WORLD OF INTERIORS Two areas in Buckhead—Bennett Street and Miami Circle—have become the city's premier places for antiques and flea-market finds. Best bets on Bennett Street: Bittersweet Antiques (45 Bennett St., Suite B; 404/351-6594), for English bone china, majolica, and antique British sporting goods; Nottingham Antiques (45 Bennett St., Suite A; 404/352-1890), for Eastern European kitchen tables and bed frames in oak and pine; English Accent Antiques (22H Bennett St.; 404/351-9433), which features 18th- and 19th-century European furniture; and the Stalls (116 Bennett St.; 404/352-4430), a mini-market with dozens of vendors selling everything from vintage kilim rugs and Moroccan light fixtures to linens and garden accessories. On Miami Circle, don't miss Curran Designer Fabrics & Furniture (737 Miami Circle; 404/237-4246), a showroom jammed with miles of exotic silks, trims, and tassels, as well as sofas and end tables; Antonio Raimo Galleries (700 Miami Circle; 404/841-9880), which has an outstanding selection of period maps, botanical prints, and leather-bound books; Maurice Chandelier (715 Miami Circle; 404/237-5402), where some 900 light fixtures are on display, many with a 19th-century provenance; and Objects (721 Miami Circle, Suite 106; 404/262-0423), a haven for French home accessories and cookware—copper pans, ceramic roasting dishes of all sizes, even vintage pots.

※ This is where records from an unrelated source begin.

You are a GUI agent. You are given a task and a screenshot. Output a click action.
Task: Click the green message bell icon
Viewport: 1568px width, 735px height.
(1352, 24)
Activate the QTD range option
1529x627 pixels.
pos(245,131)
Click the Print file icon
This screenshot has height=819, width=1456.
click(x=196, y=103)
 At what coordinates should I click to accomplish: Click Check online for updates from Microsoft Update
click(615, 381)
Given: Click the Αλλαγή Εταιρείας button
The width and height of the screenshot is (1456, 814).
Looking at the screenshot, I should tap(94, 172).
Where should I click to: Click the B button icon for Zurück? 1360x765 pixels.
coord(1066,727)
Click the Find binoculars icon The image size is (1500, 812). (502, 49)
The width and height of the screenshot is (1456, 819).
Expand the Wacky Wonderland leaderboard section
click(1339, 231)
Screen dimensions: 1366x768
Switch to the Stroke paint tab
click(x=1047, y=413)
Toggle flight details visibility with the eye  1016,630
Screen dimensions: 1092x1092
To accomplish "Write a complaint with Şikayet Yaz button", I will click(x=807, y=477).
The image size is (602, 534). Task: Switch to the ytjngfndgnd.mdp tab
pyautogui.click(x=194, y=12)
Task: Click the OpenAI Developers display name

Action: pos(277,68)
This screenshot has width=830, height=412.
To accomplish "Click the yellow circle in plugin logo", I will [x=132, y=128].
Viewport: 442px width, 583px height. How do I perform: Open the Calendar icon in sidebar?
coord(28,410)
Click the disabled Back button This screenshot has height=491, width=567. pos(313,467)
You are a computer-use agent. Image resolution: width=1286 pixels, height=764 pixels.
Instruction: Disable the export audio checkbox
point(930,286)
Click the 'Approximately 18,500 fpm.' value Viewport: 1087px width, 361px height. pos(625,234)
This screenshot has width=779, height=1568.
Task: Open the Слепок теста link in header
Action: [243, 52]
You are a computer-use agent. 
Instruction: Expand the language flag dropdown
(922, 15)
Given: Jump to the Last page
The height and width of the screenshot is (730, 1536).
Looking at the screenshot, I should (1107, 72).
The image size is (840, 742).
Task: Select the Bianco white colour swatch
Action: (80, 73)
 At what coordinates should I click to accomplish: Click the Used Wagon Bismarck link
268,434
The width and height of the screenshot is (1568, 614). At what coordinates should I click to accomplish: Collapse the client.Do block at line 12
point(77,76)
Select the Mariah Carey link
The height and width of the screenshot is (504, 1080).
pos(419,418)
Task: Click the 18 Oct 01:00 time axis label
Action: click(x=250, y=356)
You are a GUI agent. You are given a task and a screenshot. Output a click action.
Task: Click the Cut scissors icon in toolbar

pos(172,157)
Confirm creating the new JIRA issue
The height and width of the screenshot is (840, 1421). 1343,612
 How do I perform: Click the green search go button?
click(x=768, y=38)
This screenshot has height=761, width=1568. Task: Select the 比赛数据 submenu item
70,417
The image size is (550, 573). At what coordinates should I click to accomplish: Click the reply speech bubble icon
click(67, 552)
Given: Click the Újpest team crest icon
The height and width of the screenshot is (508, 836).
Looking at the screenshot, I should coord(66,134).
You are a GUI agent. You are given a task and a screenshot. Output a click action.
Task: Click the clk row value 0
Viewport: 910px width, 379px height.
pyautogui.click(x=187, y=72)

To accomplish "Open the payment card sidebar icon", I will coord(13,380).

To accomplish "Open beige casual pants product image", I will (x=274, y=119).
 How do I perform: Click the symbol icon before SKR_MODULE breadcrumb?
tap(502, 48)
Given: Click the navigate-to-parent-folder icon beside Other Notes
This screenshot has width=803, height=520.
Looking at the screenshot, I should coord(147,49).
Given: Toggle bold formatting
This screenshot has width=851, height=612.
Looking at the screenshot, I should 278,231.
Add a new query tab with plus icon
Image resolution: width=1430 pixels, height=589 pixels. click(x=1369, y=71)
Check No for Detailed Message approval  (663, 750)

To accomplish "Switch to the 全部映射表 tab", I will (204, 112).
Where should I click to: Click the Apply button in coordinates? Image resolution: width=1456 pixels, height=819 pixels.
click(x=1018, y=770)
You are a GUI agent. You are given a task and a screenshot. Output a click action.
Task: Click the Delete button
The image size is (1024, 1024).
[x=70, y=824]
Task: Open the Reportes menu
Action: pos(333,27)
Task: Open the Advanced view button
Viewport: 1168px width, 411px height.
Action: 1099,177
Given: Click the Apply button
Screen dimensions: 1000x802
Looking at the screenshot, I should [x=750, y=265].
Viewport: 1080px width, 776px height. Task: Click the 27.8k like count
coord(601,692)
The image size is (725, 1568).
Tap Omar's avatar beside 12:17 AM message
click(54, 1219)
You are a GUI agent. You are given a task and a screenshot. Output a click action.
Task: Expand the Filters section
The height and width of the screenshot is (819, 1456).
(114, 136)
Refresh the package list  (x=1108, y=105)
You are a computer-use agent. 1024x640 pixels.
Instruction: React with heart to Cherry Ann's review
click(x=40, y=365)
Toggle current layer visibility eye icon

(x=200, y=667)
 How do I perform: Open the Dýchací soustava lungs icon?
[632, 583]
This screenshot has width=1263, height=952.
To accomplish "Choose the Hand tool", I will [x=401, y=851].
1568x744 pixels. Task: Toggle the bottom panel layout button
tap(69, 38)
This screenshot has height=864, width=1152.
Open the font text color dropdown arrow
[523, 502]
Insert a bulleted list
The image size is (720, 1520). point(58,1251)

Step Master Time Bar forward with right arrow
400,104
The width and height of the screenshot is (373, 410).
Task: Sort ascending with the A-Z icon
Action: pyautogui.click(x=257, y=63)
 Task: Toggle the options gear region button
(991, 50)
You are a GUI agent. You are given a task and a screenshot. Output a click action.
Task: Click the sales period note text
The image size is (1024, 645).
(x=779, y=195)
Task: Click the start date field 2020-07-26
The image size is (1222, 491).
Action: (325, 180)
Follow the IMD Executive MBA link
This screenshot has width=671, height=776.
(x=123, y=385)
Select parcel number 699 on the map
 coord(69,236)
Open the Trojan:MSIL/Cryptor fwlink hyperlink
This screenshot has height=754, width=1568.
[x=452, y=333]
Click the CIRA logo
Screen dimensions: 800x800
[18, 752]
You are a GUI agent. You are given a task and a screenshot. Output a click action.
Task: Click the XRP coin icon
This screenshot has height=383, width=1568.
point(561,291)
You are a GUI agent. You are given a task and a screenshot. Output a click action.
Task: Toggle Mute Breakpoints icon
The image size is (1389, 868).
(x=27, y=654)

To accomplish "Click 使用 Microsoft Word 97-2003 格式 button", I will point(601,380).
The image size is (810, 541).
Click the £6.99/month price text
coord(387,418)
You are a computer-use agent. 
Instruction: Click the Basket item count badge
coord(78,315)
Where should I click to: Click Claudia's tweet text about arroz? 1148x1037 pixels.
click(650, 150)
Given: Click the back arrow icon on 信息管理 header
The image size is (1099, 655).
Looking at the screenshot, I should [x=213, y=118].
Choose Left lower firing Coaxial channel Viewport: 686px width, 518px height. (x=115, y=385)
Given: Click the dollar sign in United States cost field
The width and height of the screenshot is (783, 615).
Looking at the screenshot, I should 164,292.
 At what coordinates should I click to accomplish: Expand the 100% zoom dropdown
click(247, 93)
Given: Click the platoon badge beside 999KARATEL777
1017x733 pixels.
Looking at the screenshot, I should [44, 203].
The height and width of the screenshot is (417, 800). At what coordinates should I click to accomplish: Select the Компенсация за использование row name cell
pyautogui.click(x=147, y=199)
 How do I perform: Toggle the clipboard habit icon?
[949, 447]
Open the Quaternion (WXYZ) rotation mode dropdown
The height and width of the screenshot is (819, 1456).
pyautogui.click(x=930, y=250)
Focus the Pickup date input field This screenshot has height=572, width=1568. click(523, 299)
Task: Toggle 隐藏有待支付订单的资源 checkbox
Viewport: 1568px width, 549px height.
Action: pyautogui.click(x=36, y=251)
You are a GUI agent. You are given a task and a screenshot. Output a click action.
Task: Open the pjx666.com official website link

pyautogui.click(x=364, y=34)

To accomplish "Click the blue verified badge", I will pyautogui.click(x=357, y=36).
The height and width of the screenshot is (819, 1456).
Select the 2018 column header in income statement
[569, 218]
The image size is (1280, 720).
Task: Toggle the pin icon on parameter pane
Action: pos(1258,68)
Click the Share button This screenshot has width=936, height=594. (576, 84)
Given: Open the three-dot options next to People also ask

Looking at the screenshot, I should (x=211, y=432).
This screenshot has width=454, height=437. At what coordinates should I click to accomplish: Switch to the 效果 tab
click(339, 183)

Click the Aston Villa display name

RAISE A GLASS To unwind after a day of antiquing, score a stool at Highland Tap (1026 N. Highland Ave. N.E.; 404/875-3673) in the Virginia-Highlands neighborhood. You'll be served classic cocktails (huge Manhattans, martinis, and wonderfully spicy Bloody Marys) in a laid-back, no-frills setting. • A Sex and the City crowd—seductive singles swilling Cosmopolitans—haunts midtown's Halo Lounge (817 W. Peachtree St. N.W.; 404/962-7333), the stylishly remodeled basement of the Biltmore Hotel. Seventeen single-malt scotches are available by the glass, candy-colored lawn furniture is scattered about the indoor space, and the long, lit-from-below bar glows in several colors all night long. • Eddie's Attic (515 N. McDonough St., Decatur; 404/377-4976), in the newly happening Decatur area, showcases both up-and-coming singer-songwriters and big names such as the neo-folkie Indigo Girls (both local gals) and alt-rocker Ani DiFranco.

FINGER-LICKIN' GOOD: REAL SOUTHERN FOOD Atlanta has more-than-decent barbecue, but what you really want when you come to this part of the South is soul food: fried chicken, ham hocks, collard greens, and other damn-the-cholesterol fare. In the rapidly gentrifying Candler Park neighborhood, the Flying Biscuit Café (1655 McLendon Ave.; 404/687-8888; dinner for two $14) serves breakfast all day long. On the menu alongside standard eggs and gigantic biscuits: organic oatmeal pancakes, homemade granola, turkey bacon, and free-range chicken sausage. • In a 1790 log cabin called Greenwood's (1087 Green St., Roswell; 770/992-5383; dinner for two $25, no credit cards; open Wednesday-Sunday), the decorating theme—Day-Glo Grateful Dead posters on dark pine slats—doesn't deter diners from standing in line for chef-owner Bill Greenwood's honey-pepper-dipped fried chicken or fresh cherry pie topped with homemade vanilla ice cream. • There's nothing even vaguely healthful at Bobby & June's Kountry Kitchen (375 14th St.; 404/876-3872; dinner for two $20), where Smithfield hams dangle from the rafters and the fried okra proves just how delicious vegetables can be. • Mary Mac's Tea Room (224 Ponce de Leon Ave.; 404/876-1800; dinner for two $30) has been serving its marvelously yeasty rolls since 1945. And call your dentist: the iced tea here is the epitome of Southern "sweet tea."

Atlanta native Kelly Alexander is a senior editor at Saveur.